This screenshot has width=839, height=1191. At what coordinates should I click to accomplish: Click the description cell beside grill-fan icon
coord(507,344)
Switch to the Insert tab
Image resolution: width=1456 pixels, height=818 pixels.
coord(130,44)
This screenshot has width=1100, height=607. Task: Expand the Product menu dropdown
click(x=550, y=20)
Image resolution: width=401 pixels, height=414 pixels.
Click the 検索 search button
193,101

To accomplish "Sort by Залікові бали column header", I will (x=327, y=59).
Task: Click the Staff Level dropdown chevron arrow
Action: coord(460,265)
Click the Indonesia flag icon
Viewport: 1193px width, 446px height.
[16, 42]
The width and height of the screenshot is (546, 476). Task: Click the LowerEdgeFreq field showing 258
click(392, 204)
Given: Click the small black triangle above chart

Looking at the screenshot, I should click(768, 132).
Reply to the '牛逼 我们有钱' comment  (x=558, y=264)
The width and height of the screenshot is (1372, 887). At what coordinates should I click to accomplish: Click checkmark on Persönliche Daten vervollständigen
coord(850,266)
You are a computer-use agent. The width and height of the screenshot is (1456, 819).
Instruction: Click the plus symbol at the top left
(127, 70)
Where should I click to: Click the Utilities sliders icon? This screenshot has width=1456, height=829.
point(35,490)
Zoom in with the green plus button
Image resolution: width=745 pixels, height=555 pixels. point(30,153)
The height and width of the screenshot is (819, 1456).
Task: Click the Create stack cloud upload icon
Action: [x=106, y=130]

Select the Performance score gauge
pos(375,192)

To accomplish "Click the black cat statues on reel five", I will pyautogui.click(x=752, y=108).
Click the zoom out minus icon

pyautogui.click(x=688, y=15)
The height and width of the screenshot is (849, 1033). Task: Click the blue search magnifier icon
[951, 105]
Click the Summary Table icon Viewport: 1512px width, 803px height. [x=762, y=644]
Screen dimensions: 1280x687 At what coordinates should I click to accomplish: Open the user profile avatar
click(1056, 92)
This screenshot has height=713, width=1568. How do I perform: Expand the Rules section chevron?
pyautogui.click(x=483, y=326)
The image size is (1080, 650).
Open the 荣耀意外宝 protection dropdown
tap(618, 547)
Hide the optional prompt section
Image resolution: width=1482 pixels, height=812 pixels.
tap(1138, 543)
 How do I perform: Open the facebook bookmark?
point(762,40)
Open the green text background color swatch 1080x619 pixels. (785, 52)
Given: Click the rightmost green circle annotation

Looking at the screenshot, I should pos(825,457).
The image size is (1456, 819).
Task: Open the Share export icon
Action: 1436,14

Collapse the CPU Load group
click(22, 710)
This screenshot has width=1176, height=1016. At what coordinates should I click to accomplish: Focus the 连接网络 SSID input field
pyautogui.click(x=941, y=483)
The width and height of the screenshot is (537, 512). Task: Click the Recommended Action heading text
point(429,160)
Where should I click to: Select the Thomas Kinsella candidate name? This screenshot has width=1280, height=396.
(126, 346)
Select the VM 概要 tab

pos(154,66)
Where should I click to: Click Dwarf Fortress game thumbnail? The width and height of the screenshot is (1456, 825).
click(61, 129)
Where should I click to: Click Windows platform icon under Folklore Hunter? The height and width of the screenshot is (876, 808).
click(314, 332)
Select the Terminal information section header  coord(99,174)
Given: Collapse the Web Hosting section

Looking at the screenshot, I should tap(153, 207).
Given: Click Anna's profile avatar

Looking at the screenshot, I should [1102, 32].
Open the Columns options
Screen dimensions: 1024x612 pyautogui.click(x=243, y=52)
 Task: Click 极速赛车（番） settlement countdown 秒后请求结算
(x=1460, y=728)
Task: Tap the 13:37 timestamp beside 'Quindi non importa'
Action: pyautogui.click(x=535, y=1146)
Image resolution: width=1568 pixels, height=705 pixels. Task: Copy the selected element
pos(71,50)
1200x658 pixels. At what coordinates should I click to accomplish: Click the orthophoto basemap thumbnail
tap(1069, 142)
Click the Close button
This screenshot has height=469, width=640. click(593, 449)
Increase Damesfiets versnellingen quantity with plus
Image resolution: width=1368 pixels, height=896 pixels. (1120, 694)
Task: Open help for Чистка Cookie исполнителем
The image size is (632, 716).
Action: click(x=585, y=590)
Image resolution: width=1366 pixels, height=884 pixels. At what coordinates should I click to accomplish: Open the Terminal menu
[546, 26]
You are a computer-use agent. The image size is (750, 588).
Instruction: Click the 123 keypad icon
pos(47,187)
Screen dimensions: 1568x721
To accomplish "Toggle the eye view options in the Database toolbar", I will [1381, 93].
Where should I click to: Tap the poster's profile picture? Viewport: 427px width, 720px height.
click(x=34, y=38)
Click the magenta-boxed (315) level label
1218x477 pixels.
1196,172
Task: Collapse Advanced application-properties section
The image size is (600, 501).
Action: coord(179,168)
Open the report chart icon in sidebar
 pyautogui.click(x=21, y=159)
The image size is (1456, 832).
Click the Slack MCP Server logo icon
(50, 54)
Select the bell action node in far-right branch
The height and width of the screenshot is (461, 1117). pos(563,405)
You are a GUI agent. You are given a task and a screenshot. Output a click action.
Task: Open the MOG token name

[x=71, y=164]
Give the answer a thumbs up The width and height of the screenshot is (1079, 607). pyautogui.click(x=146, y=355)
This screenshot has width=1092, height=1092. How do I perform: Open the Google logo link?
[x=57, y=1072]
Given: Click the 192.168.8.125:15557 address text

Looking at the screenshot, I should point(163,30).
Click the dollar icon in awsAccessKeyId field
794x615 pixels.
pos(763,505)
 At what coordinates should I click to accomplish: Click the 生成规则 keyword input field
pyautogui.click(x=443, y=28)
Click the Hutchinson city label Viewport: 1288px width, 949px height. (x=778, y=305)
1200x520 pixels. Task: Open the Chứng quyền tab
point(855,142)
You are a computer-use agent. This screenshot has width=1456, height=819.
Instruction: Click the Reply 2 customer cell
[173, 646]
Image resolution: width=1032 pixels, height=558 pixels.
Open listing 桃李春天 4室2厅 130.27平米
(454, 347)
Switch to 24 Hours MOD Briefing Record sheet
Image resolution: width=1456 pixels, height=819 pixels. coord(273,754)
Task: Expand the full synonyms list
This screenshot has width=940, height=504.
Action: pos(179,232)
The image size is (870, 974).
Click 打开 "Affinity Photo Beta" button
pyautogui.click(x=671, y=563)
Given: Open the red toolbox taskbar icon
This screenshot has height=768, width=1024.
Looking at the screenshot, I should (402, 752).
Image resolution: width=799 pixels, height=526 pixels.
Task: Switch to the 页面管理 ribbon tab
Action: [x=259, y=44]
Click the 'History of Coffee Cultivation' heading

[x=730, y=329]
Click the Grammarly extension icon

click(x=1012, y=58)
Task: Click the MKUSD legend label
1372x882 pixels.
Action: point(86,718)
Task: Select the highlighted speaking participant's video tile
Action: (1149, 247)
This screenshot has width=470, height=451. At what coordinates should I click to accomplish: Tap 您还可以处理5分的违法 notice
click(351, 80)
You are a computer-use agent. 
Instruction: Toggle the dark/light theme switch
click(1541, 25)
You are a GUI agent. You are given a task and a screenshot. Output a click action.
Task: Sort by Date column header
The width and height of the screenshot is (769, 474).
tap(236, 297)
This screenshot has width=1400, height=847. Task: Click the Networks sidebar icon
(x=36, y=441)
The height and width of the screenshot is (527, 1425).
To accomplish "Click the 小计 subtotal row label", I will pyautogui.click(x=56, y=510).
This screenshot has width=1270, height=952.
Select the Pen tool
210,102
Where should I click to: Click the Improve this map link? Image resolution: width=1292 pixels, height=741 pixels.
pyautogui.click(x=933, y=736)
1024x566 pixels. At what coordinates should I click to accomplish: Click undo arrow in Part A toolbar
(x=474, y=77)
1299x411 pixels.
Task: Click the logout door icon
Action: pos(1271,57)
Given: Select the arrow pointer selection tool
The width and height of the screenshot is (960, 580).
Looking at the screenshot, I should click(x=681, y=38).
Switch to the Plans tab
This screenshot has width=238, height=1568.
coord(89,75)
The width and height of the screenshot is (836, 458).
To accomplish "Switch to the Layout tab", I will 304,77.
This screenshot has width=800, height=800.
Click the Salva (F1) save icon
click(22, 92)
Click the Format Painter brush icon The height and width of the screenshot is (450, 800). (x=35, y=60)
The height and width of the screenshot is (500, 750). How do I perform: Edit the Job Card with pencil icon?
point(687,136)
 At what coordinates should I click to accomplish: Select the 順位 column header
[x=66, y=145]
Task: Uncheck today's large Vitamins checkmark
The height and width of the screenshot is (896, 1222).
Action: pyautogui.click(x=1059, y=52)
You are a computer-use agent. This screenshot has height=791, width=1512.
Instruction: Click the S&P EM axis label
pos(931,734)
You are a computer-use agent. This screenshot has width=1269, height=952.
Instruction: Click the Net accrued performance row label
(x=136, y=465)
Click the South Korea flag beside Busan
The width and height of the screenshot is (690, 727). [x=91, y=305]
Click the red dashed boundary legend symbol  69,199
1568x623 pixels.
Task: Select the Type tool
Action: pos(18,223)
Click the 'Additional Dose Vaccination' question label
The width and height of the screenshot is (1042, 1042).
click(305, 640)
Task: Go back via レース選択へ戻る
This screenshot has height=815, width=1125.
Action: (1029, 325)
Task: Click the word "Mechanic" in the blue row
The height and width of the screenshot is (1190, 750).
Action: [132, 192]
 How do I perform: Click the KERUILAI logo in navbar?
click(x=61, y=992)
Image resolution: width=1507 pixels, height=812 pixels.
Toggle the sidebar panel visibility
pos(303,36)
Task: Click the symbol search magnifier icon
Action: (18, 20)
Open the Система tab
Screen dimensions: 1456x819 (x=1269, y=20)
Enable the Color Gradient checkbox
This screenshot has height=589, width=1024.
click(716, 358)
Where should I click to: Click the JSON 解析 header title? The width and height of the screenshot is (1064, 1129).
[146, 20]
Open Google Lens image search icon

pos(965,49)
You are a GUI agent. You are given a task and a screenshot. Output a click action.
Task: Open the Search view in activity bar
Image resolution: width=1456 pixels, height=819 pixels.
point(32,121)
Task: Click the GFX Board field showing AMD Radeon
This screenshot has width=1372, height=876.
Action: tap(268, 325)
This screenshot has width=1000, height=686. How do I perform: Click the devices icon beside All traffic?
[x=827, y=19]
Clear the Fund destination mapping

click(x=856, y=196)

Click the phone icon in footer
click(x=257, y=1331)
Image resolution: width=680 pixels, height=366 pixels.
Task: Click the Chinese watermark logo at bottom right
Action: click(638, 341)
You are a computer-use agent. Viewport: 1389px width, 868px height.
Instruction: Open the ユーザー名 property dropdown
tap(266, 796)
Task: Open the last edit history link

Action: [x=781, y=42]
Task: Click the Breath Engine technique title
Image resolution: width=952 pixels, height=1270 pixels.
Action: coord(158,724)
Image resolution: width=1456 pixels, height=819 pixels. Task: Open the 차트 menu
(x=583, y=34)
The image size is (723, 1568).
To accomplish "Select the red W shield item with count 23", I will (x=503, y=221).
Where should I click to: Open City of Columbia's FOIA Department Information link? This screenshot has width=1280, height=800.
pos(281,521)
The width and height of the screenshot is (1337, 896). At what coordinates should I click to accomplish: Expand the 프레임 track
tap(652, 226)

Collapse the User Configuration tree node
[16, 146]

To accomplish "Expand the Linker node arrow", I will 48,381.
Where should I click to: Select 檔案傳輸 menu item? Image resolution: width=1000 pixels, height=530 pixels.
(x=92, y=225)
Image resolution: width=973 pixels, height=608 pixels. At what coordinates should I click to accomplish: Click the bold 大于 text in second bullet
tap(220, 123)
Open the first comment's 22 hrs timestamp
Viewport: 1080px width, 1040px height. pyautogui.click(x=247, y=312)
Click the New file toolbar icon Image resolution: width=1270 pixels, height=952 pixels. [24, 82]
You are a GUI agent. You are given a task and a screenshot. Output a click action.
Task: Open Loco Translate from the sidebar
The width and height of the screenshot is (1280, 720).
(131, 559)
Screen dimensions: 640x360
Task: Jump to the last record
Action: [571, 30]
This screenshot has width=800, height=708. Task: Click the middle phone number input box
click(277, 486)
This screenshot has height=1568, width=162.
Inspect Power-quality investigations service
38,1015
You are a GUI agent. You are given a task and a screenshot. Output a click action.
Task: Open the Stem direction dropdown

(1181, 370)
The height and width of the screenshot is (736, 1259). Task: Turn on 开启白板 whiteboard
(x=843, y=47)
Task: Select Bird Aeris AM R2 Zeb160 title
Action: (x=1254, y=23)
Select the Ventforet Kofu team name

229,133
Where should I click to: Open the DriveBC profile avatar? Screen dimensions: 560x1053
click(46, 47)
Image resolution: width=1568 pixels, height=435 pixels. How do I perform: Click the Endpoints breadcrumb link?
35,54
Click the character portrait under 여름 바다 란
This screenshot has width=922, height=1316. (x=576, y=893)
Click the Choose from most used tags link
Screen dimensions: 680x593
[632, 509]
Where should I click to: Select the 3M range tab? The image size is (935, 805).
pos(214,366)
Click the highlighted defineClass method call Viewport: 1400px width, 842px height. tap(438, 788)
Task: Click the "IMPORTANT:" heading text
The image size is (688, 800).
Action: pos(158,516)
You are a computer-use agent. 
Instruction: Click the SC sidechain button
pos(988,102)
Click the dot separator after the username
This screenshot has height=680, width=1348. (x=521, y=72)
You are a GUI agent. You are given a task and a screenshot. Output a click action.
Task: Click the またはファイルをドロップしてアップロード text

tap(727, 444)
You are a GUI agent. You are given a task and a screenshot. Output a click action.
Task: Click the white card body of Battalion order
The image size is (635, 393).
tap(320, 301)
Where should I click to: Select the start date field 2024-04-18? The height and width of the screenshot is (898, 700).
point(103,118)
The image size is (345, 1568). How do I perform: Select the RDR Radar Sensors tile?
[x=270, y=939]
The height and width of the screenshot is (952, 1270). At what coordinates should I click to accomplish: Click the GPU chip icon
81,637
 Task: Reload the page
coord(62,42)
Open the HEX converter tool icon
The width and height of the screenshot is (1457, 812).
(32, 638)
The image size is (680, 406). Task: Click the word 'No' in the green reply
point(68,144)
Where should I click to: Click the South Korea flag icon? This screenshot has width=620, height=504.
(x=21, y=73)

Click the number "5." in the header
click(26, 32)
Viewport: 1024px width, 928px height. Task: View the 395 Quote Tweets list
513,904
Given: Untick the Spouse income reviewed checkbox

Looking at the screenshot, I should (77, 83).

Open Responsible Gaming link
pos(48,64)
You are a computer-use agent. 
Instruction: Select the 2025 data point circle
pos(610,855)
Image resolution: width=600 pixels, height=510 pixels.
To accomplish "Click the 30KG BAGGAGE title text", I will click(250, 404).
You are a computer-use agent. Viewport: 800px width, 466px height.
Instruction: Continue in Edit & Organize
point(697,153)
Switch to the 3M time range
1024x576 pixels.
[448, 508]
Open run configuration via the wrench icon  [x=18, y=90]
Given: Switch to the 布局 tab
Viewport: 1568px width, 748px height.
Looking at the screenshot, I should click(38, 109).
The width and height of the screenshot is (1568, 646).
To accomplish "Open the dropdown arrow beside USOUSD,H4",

*Work required:* Copy the lines above word for word, starting at the line that has "Collapse the CPU Load group" and stopping after the line that has "Action: pyautogui.click(x=535, y=1146)".

*Task result:*
Collapse the CPU Load group
click(22, 710)
This screenshot has width=1176, height=1016. At what coordinates should I click to accomplish: Focus the 连接网络 SSID input field
pyautogui.click(x=941, y=483)
The width and height of the screenshot is (537, 512). Task: Click the Recommended Action heading text
point(429,160)
Where should I click to: Select the Thomas Kinsella candidate name? This screenshot has width=1280, height=396.
(126, 346)
Select the VM 概要 tab

pos(154,66)
Where should I click to: Click Dwarf Fortress game thumbnail? The width and height of the screenshot is (1456, 825).
click(61, 129)
Where should I click to: Click Windows platform icon under Folklore Hunter? The height and width of the screenshot is (876, 808).
click(314, 332)
Select the Terminal information section header  coord(99,174)
Given: Collapse the Web Hosting section

Looking at the screenshot, I should tap(153, 207).
Given: Click Anna's profile avatar

Looking at the screenshot, I should [1102, 32].
Open the Columns options
Screen dimensions: 1024x612 pyautogui.click(x=243, y=52)
 Task: Click 极速赛车（番） settlement countdown 秒后请求结算
(x=1460, y=728)
Task: Tap the 13:37 timestamp beside 'Quindi non importa'
Action: pyautogui.click(x=535, y=1146)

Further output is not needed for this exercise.